The former SEKID water system is now a dedicated non-potable water system, with the intent of only suppling properties with outdoor irrigation and not for household use. Due to the change in use, the water quality guidelines are drastically different from those of Drinking Water Guidelines. There are multiple guiding documents that outline water quality for crop irrigation and livestock water systems. We have amalgamated these documents into one table, providing a general guide to the non-potable water quality parameters.
Efficient water use can help save water and reduce irrigation costs, the province has created a an irrigation management guide to help provide the best irrigation management practices available for todays environment.
Water is not an unlimited resource and living in the Okanagan we can see flooding in the spring and drought conditions in the summer within the same year. Coupled with climate change, water availability is only going to decrease in the Okanagan in the future. This is why efficient water use is integral to the continued success of our agricultural sector in Kelowna.
Soil moisture sensors can help by guiding efficient irrigation decisions based on the moisture content in a crops soil. Measuring soil moisture can help save water but can also help crop yields, reduce fertilizer dependency and improve crop quality. There are a variety of soil moisture sensors on the market some of the common types are Tensiometers, Granular Matrix Sensors, Time Domain Reflectometry, Frequency Domain Reflectometry and VH400 Soil Moisture Sensor. A simple review of the options can be found in the journal article Application of Soil Moisture Sensors in Agriculture: A Review.
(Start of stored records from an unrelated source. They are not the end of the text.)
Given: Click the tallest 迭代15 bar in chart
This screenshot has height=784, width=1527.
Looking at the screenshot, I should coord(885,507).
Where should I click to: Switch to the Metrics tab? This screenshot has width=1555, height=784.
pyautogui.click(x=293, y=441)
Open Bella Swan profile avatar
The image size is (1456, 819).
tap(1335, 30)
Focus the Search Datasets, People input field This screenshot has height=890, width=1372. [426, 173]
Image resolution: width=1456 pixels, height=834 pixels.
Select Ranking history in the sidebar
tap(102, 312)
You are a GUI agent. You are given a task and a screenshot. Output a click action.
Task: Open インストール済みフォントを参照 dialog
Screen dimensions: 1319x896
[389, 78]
Irrigation controllers are another example of technical equipment that can aid in optimizing water usage and crop health. Controllers installed on irrigation equipment can help provide more consistent irrigation to all areas on your property and help conserve water ensuring your allotment lasts the whole season. A basic option is a battery operated inline controller that has a digital timer which can be set to open and close a solenoid allowing for timed irrigation at the optimal timing during the day.